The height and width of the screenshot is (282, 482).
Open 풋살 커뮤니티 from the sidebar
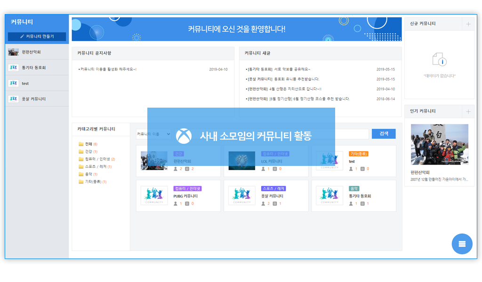pos(33,99)
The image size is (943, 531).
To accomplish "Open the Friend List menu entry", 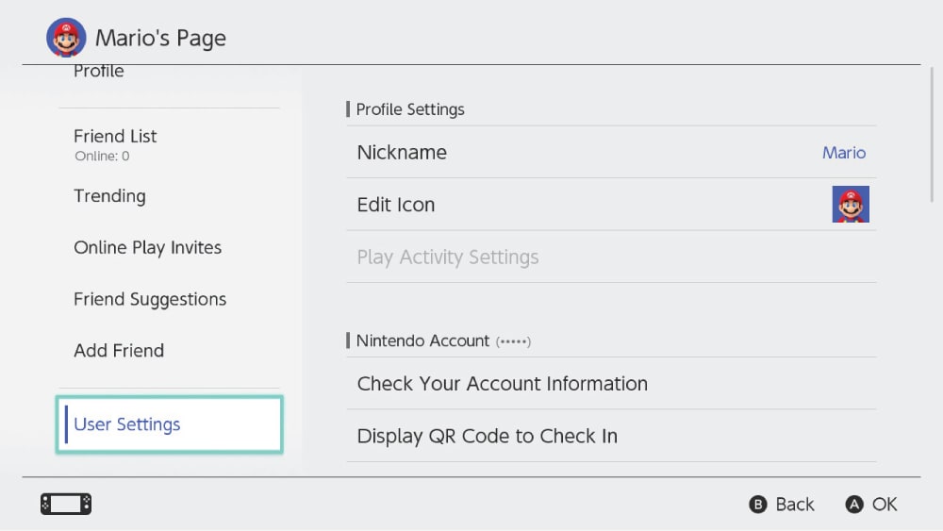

GOAL: Rewrite the records above as a Markdown table with two columns, Row and Record Line, giving each non-blank line its own numbered row. Leave the pictures out.

OUTPUT OF THE TASK:
| Row | Record Line |
|---|---|
| 1 | The height and width of the screenshot is (282, 482). |
| 2 | Open 풋살 커뮤니티 from the sidebar |
| 3 | pos(33,99) |
| 4 | The image size is (943, 531). |
| 5 | To accomplish "Open the Friend List menu entry",  |